Data for review =

○ ○ ○

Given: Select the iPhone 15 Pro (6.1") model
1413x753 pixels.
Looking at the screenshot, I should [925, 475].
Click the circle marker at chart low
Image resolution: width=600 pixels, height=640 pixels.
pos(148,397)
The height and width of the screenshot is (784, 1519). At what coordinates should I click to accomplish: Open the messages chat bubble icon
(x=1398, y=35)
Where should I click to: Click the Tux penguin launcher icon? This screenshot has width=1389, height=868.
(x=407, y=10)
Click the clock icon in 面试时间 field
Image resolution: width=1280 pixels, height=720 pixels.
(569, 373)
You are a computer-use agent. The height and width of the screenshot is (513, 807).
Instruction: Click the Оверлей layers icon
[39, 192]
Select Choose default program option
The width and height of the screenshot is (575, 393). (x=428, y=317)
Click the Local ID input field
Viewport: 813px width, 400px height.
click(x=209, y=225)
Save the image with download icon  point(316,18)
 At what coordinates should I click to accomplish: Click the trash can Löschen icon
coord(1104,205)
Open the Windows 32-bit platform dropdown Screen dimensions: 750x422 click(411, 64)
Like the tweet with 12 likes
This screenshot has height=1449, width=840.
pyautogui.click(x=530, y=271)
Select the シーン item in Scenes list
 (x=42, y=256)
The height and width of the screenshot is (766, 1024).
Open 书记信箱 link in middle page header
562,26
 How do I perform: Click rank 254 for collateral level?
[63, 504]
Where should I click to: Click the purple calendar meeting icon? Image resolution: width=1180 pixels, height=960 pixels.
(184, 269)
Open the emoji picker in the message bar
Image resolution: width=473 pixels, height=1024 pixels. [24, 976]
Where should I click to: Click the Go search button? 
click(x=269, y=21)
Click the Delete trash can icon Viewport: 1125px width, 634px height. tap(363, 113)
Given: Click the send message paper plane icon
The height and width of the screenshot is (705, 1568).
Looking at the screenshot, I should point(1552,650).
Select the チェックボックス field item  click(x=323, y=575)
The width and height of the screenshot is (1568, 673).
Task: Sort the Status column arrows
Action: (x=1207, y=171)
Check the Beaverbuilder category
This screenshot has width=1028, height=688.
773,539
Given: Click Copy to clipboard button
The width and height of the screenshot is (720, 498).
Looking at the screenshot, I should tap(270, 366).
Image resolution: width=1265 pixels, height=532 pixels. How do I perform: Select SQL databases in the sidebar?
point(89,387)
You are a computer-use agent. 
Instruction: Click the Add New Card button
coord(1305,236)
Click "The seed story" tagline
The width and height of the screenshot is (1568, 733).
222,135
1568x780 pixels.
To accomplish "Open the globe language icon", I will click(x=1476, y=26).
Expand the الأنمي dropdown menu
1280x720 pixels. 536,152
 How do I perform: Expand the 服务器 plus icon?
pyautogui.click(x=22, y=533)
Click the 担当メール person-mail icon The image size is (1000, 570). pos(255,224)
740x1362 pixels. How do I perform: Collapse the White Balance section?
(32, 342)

○ ○ ○

Task directions =
In the records above, how many lines hold the string "agent"? Give the number only.

Output =
2